───── MATERIAL FOR THIS TASK
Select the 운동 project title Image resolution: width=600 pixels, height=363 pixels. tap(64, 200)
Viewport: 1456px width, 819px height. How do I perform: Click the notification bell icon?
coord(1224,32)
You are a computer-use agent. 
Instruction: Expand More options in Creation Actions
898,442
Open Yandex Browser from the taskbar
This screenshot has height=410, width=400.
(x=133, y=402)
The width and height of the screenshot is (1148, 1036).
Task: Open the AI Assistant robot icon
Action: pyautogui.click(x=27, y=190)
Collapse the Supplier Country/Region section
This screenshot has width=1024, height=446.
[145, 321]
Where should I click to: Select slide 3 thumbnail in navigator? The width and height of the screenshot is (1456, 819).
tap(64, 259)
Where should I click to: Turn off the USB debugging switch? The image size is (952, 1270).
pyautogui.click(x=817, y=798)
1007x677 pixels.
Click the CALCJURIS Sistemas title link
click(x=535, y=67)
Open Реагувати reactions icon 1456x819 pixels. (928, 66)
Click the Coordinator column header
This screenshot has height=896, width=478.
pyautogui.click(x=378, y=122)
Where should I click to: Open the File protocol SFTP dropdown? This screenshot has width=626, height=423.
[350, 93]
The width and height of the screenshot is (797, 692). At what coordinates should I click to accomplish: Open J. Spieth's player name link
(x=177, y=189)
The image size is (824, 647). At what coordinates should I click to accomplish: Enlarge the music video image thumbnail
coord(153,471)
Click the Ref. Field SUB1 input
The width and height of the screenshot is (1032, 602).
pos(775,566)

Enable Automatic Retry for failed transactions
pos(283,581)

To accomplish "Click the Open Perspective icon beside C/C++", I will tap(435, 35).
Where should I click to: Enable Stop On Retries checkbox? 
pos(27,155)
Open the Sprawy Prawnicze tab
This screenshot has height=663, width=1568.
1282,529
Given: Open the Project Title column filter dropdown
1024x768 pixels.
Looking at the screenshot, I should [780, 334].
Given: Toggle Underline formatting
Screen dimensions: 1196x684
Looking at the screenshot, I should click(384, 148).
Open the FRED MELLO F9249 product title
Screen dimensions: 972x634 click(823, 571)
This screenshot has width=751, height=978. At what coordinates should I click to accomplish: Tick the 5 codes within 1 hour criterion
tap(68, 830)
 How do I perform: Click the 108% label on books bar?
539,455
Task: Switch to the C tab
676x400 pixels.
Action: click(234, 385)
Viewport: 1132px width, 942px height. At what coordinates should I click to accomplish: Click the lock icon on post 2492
──────────
Rewrite the data above, replacing every occurrence of "Where should I click to" with "Which point should I select to" and leaving everything else unchanged.

Select the 운동 project title Image resolution: width=600 pixels, height=363 pixels. tap(64, 200)
Viewport: 1456px width, 819px height. How do I perform: Click the notification bell icon?
coord(1224,32)
You are a computer-use agent. 
Instruction: Expand More options in Creation Actions
898,442
Open Yandex Browser from the taskbar
This screenshot has height=410, width=400.
(x=133, y=402)
The width and height of the screenshot is (1148, 1036).
Task: Open the AI Assistant robot icon
Action: pyautogui.click(x=27, y=190)
Collapse the Supplier Country/Region section
This screenshot has width=1024, height=446.
[145, 321]
Which point should I select to: Select slide 3 thumbnail in navigator? The width and height of the screenshot is (1456, 819).
tap(64, 259)
Which point should I select to: Turn off the USB debugging switch? The image size is (952, 1270).
pyautogui.click(x=817, y=798)
1007x677 pixels.
Click the CALCJURIS Sistemas title link
click(x=535, y=67)
Open Реагувати reactions icon 1456x819 pixels. (928, 66)
Click the Coordinator column header
This screenshot has height=896, width=478.
pyautogui.click(x=378, y=122)
Which point should I select to: Open the File protocol SFTP dropdown? This screenshot has width=626, height=423.
[350, 93]
The width and height of the screenshot is (797, 692). At what coordinates should I click to accomplish: Open J. Spieth's player name link
(x=177, y=189)
The image size is (824, 647). At what coordinates should I click to accomplish: Enlarge the music video image thumbnail
coord(153,471)
Click the Ref. Field SUB1 input
The width and height of the screenshot is (1032, 602).
pos(775,566)

Enable Automatic Retry for failed transactions
pos(283,581)

To accomplish "Click the Open Perspective icon beside C/C++", I will tap(435, 35).
Which point should I select to: Enable Stop On Retries checkbox? 
pos(27,155)
Open the Sprawy Prawnicze tab
This screenshot has height=663, width=1568.
1282,529
Given: Open the Project Title column filter dropdown
1024x768 pixels.
Looking at the screenshot, I should [780, 334].
Given: Toggle Underline formatting
Screen dimensions: 1196x684
Looking at the screenshot, I should click(384, 148).
Open the FRED MELLO F9249 product title
Screen dimensions: 972x634 click(823, 571)
This screenshot has width=751, height=978. At what coordinates should I click to accomplish: Tick the 5 codes within 1 hour criterion
tap(68, 830)
 How do I perform: Click the 108% label on books bar?
539,455
Task: Switch to the C tab
676x400 pixels.
Action: click(234, 385)
Viewport: 1132px width, 942px height. At what coordinates should I click to accomplish: Click the lock icon on post 2492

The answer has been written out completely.